▶ [YOUR GOAL]
Repeat exactly the lines from the start of the records below through the line that contains "[Очистить] (22, 430)", including both.

[Recorded data]
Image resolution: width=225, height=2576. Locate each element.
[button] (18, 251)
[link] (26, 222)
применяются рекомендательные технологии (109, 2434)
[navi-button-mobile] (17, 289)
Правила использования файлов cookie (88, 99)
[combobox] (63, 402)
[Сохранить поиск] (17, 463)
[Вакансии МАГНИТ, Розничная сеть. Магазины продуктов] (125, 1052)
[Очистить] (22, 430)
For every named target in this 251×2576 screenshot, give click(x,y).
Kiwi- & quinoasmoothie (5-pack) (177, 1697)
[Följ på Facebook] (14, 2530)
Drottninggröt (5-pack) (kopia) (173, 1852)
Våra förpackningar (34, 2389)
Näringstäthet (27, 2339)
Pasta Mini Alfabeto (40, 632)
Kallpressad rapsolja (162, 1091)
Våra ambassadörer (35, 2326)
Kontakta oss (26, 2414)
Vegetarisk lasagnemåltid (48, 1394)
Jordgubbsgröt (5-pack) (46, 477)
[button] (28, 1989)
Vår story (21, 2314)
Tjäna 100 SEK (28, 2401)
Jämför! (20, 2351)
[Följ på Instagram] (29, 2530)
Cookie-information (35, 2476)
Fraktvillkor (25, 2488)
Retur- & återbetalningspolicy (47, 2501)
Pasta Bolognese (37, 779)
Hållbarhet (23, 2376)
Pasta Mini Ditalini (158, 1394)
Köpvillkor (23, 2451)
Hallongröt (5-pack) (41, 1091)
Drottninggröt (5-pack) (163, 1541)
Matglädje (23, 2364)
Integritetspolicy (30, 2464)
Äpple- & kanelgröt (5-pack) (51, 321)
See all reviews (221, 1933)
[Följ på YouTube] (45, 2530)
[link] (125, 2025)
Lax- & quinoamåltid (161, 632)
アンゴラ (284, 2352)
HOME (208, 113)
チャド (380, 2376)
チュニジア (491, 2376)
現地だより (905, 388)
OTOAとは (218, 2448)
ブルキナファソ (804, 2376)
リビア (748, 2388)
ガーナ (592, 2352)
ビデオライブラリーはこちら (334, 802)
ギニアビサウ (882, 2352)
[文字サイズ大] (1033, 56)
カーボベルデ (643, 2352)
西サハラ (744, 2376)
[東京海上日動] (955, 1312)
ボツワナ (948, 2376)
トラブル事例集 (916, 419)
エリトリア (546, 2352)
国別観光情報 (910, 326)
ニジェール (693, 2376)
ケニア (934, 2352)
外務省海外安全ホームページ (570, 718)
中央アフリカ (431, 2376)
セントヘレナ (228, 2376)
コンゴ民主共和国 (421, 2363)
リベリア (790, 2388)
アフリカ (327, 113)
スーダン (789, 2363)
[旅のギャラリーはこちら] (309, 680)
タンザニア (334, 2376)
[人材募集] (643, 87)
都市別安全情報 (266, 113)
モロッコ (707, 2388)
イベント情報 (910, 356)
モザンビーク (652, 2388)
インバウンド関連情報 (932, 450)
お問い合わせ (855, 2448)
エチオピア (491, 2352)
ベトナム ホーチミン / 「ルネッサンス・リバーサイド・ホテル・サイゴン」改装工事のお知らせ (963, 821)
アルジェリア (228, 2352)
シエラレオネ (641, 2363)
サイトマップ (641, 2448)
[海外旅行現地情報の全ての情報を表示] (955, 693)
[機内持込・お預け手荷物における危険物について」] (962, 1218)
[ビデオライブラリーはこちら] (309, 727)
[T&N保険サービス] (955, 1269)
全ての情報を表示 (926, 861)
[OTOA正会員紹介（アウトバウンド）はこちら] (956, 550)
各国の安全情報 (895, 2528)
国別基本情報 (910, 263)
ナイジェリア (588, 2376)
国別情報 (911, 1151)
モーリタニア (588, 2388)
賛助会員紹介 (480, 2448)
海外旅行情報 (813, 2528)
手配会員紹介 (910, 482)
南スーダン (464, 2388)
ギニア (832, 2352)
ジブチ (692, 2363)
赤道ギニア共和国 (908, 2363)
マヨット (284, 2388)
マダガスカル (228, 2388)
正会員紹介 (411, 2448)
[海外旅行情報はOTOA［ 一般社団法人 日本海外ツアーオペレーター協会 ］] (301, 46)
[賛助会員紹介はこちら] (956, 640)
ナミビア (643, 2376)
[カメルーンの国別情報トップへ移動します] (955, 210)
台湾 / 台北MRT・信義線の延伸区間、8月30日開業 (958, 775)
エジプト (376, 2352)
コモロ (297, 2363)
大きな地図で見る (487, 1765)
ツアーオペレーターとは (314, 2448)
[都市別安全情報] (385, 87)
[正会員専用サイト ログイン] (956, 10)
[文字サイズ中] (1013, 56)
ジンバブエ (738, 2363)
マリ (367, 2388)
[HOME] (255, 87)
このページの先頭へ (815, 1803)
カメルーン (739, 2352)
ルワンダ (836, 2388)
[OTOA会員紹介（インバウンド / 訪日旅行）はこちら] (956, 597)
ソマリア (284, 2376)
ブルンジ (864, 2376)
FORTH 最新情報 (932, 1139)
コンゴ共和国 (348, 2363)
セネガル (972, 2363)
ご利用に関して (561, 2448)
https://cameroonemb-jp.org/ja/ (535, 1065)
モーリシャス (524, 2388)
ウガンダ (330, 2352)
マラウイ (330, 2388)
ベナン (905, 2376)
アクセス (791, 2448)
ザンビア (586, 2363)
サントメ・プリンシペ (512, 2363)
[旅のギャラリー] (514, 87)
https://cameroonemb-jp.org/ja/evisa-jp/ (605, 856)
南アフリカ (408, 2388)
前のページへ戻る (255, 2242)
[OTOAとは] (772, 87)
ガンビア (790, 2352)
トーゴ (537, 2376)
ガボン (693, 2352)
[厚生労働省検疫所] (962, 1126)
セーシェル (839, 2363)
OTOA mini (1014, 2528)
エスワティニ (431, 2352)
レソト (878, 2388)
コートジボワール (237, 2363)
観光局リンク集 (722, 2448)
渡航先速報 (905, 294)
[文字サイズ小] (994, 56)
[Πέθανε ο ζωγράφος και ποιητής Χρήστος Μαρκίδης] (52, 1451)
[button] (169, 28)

▶ [YOUR SOLUTION]
Image resolution: width=225, height=2576. Locate each element.
[button] (18, 251)
[link] (26, 222)
применяются рекомендательные технологии (109, 2434)
[navi-button-mobile] (17, 289)
Правила использования файлов cookie (88, 99)
[combobox] (63, 402)
[Сохранить поиск] (17, 463)
[Вакансии МАГНИТ, Розничная сеть. Магазины продуктов] (125, 1052)
[Очистить] (22, 430)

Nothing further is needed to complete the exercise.